━━━ DOCUMENT EXTRACT

Dutch engineer and businessman (born 1965)

Wiebe Draijer (born 27 August 1965) is a Dutch engineer, civil servant and management consultant who served as Chairman of the Social and Economic Council from 2012 to 2014. Since 1 October 2014, he has been CEO of the Rabobank.

== Youth and education ==
Born and growing up in Enschede, Draijer wanted to be a reporter, but an uncle advised him to complete a professional study before trying his hand at journalism. Following this advice Draijer studied mechanical engineering at the Delft University of Technology from 1983 to 1989. During his time as a student he also worked as a freelance reporter for NRC Handelsblad. From 1987 to 1989 he completed a traineeship and a year as a researcher at Philips Research Laboratories.

━━━━━━
━━━ EXCERPTED RECORDS

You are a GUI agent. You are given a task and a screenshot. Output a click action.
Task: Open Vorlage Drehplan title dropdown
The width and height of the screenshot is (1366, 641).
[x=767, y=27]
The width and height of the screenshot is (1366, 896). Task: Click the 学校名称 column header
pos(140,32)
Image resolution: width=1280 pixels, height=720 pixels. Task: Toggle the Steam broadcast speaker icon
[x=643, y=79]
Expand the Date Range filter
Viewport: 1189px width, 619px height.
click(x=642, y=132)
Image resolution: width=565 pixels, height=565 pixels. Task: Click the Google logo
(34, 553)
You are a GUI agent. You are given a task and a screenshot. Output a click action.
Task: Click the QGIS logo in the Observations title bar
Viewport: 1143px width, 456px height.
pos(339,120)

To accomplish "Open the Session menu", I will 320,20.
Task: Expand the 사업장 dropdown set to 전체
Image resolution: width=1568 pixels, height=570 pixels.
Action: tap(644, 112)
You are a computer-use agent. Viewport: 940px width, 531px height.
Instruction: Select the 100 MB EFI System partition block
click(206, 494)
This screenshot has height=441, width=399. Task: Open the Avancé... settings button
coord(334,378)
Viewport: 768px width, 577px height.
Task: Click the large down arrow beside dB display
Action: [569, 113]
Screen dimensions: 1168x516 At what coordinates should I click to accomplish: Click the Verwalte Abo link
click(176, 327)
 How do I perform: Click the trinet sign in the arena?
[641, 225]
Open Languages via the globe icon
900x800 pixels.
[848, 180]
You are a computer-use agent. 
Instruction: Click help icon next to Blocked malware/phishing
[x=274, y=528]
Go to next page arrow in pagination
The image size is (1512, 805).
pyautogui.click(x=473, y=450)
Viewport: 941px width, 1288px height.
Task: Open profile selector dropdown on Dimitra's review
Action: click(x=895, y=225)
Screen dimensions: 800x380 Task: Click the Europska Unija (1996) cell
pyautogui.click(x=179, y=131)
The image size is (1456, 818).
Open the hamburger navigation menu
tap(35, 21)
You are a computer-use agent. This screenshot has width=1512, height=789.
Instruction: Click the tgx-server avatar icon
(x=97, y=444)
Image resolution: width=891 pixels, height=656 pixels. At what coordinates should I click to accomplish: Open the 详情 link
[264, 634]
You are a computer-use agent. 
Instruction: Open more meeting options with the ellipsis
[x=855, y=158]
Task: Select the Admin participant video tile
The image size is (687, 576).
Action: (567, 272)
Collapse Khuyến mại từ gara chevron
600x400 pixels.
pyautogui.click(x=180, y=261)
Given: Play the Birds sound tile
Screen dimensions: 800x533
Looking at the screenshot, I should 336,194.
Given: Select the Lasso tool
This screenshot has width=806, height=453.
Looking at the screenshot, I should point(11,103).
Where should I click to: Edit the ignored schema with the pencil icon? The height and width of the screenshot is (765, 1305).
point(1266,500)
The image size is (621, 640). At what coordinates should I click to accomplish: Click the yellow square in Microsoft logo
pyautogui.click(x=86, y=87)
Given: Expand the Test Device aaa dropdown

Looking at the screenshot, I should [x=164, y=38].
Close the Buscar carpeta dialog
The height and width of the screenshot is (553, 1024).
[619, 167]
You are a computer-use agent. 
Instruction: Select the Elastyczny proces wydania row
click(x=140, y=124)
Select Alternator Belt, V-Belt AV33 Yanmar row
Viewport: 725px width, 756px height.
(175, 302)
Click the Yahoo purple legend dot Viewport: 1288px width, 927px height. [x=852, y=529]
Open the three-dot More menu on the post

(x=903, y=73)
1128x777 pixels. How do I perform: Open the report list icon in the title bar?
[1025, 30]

━━━━━━

> ASSIGNED TASK 1
Answer these questions from the Wiebe Draijer biography.
(a) During which years did Draijer chair the Social and Economic Council?
(b) On what date did he become CEO of the Rabobank?
(c) For which newspaper did he work as a freelance reporter while a student?
> ASSIGNED TASK 2
Carry on the Wiebe Draijer biography, starting after its final sentence.
The records come from a different source than the text about Wiebe Draijer.

> EXERCISE ANSWER 1
(a) From 2012 to 2014.
(b) 1 October 2014.
(c) NRC Handelsblad.

> EXERCISE ANSWER 2
==Career==
===McKinsey & Company===
Having completed his university education, he joined McKinsey & Company as a fellow. Augmenting his earlier education with an MBA at INSEAD in Fontainebleau, he was promoted to country managing partner for the Netherlands in 2004 and for the Benelux in 2006.

During his career at McKinsey, Draijer held several highly visible positions in Dutch society. Among others he was Chairman of the Stichting Toekomstbeeld der Techniek (of which he is still a member of the board), member of the supervisory board of the Kröller-Müller Museum, member of the advisory board for Champs on Stage (an organisation focusing on reducing high school dropout), member of the advisory board for World Press Photo, member of the Innovatieplatform (a government advisory board to stimulate the Dutch knowledge economy) and member of the Education Innovation Network. He was also a founding member of 21minuten.nl (now De Nationale Dialoog), a website focused on generating public debate on political issues as well as more active citizenship.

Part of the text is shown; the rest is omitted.